__DATASET RECORDS__

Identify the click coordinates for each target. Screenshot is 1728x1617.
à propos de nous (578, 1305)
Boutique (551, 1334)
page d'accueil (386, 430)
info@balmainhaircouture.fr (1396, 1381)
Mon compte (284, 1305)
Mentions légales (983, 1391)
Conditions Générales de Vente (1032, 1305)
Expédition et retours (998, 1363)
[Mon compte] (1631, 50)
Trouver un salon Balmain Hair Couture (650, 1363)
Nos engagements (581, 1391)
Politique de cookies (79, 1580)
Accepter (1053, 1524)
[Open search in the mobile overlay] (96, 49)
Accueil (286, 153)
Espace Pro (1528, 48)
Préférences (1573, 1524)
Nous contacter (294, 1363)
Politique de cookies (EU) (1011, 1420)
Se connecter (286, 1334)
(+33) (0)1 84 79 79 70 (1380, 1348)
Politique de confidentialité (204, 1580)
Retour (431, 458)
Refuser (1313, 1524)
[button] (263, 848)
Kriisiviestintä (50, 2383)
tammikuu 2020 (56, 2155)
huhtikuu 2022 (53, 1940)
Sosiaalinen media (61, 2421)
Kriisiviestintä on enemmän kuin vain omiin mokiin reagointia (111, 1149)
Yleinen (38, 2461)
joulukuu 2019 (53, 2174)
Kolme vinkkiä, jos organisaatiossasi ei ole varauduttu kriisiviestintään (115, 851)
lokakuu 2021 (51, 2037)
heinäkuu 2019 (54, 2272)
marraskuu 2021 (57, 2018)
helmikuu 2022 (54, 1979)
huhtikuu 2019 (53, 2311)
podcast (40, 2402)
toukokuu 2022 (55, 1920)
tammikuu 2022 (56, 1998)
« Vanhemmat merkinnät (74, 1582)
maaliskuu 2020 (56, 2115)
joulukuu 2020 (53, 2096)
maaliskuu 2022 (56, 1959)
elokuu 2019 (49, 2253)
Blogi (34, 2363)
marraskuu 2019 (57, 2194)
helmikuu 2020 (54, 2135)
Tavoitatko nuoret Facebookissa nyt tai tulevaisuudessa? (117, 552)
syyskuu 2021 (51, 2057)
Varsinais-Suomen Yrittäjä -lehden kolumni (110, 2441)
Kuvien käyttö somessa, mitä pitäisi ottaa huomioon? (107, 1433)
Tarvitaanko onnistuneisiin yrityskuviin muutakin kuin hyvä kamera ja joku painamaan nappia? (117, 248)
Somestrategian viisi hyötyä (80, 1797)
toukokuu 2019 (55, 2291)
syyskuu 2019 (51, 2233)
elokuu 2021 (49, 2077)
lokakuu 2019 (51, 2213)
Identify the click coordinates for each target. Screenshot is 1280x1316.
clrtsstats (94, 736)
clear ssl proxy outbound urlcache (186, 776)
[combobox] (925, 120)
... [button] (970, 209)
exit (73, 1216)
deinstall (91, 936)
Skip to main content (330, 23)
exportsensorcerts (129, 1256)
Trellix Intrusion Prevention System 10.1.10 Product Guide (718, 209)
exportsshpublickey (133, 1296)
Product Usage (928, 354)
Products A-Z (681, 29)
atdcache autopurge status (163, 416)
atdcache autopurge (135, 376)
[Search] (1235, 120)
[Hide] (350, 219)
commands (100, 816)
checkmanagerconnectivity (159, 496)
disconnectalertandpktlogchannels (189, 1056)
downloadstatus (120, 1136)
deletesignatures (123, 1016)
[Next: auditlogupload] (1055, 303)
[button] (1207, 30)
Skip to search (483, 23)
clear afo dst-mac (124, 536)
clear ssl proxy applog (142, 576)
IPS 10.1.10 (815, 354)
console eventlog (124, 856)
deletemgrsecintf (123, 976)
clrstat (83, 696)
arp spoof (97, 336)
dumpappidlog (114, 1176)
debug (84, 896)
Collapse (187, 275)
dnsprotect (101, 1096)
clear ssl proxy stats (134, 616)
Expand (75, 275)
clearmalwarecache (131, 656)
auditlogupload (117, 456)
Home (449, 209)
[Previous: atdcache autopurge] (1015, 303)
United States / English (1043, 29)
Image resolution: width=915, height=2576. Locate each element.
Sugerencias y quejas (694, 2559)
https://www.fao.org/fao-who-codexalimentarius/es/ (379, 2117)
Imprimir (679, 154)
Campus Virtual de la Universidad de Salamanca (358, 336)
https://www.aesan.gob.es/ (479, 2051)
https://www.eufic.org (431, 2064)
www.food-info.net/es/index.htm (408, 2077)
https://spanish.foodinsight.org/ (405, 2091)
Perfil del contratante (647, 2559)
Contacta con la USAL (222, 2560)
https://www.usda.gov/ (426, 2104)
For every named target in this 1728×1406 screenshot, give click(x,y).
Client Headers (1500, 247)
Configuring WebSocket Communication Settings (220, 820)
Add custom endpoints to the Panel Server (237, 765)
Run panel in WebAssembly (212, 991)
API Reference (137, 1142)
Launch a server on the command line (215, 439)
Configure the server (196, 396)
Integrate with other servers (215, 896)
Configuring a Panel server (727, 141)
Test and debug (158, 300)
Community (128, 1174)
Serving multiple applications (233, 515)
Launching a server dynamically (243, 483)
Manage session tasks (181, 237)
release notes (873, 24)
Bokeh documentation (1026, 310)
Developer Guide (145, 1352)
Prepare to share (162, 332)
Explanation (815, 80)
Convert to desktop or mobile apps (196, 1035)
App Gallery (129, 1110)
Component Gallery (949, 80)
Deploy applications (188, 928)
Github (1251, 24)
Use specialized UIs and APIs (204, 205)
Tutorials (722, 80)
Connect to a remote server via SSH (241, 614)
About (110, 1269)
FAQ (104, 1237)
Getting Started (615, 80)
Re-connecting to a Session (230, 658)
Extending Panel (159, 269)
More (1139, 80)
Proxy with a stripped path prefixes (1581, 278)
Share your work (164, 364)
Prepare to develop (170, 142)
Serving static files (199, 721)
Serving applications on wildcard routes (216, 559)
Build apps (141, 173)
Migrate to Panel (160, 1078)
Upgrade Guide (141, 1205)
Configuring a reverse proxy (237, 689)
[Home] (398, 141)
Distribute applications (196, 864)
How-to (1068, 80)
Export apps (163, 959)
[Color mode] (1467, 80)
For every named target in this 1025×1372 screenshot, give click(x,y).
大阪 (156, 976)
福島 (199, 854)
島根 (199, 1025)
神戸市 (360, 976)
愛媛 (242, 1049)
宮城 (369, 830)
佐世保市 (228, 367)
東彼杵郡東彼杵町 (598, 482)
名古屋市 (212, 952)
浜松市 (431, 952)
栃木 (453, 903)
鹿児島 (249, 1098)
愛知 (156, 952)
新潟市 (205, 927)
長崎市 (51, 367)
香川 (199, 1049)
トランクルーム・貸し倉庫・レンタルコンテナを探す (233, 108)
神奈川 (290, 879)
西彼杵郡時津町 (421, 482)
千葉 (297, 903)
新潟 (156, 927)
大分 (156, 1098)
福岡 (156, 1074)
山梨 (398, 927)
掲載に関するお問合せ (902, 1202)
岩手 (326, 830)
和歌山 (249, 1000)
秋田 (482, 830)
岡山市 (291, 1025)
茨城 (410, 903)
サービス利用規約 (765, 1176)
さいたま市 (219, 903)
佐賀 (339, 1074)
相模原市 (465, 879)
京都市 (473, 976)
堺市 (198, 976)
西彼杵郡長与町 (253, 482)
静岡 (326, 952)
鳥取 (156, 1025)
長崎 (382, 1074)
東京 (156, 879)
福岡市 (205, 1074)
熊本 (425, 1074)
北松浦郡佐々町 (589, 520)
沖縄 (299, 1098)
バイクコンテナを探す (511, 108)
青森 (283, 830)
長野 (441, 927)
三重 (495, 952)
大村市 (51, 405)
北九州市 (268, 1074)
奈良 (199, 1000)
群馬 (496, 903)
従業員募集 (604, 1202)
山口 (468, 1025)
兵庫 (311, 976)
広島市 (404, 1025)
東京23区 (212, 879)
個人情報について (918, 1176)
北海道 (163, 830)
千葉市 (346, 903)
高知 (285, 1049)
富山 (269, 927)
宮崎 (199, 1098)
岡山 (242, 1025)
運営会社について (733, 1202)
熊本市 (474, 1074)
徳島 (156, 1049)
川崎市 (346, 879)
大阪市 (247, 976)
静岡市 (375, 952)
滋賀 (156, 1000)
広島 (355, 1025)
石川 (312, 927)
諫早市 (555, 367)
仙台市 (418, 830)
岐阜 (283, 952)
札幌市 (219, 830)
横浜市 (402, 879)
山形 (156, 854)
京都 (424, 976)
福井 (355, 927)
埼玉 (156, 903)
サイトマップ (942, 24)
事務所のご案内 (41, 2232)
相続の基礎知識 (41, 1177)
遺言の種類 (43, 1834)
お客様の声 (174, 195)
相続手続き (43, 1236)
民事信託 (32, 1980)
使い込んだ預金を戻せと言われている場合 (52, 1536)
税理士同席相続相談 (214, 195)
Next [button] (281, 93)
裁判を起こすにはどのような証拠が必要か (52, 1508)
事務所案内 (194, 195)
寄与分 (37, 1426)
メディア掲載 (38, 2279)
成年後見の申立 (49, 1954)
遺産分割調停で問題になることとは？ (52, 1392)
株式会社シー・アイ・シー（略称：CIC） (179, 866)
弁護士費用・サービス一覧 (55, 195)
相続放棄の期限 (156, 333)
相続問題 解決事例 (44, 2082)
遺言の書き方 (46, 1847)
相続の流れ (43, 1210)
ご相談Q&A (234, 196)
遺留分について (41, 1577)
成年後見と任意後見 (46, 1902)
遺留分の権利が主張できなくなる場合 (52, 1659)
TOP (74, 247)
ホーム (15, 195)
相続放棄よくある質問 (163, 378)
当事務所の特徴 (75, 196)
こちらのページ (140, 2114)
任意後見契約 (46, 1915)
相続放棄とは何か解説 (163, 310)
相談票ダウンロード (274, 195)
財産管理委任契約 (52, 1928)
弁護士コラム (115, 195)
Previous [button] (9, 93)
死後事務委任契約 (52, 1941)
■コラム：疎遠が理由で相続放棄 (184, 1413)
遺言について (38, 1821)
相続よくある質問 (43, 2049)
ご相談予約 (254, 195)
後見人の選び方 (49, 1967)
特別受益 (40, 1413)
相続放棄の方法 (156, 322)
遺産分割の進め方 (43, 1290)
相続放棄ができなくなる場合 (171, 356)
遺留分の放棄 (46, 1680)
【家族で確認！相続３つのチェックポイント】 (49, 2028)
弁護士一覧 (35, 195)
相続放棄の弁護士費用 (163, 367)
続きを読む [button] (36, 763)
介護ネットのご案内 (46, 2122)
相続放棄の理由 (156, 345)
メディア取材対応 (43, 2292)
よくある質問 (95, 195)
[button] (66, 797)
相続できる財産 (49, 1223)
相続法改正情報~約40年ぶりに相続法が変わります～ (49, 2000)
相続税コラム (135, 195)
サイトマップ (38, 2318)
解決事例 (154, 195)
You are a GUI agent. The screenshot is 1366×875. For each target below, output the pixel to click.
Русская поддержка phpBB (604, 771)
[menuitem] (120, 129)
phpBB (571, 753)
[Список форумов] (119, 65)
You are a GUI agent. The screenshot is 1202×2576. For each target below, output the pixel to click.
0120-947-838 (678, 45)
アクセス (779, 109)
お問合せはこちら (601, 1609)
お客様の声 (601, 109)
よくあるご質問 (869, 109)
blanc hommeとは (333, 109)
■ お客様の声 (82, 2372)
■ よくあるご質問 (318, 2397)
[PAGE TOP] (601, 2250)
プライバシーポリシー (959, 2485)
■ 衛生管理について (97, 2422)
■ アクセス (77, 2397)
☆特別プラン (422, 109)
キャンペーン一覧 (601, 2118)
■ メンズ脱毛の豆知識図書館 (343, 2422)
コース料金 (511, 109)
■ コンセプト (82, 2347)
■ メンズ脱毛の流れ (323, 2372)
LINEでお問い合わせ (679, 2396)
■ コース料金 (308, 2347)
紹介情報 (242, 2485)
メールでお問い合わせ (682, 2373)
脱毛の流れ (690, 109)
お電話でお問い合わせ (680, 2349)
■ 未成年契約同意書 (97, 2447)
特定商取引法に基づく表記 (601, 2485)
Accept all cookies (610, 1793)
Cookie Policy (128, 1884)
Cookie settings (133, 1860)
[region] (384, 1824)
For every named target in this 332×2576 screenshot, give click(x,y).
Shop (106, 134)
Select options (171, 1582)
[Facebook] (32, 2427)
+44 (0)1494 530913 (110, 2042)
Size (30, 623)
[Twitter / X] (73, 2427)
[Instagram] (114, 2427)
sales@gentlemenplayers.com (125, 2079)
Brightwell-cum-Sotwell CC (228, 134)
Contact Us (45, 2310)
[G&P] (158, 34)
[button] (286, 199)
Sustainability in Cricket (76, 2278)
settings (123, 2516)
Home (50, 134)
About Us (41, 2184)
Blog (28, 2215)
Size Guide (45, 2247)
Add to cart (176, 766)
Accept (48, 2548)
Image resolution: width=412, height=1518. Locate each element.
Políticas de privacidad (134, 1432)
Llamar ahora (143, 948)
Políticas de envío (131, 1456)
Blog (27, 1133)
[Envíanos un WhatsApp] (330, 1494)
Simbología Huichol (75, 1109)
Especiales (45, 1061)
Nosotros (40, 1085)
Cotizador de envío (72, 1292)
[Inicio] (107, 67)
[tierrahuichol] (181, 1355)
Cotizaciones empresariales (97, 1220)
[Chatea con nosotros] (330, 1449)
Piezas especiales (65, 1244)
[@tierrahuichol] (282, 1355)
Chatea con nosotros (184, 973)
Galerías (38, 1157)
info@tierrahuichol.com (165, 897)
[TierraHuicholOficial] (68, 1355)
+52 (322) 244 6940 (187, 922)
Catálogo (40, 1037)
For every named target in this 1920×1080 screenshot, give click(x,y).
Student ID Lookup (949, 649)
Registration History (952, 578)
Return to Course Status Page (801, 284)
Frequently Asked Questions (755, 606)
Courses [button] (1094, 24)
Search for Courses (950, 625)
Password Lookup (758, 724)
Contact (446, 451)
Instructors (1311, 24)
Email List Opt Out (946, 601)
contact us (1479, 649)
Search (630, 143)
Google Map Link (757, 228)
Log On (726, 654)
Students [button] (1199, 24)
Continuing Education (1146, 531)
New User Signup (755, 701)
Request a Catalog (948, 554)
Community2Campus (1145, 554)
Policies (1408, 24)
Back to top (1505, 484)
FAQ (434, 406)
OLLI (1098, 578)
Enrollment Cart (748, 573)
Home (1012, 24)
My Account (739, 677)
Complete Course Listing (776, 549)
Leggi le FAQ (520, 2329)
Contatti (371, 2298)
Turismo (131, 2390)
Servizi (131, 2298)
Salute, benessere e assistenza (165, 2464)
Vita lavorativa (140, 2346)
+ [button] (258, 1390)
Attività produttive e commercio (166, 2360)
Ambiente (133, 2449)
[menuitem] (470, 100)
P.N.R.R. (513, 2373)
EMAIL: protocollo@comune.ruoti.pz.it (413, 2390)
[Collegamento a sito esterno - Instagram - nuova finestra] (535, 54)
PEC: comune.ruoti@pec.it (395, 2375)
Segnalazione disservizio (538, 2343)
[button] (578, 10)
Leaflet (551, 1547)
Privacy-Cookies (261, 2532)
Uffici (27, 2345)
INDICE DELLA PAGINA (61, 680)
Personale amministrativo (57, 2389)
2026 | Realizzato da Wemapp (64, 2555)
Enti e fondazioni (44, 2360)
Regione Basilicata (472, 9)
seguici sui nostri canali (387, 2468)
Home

__PROBLEM STATEMENT__
Could you copy every line from the records that has "output" in it?

__ANSWER SECTION__
You are a GUI agent. The screenshot is 1366×875. For each target below, output the pixel to click.
You are a GUI agent. The screenshot is 1202×2576. For each target below, output the pixel to click.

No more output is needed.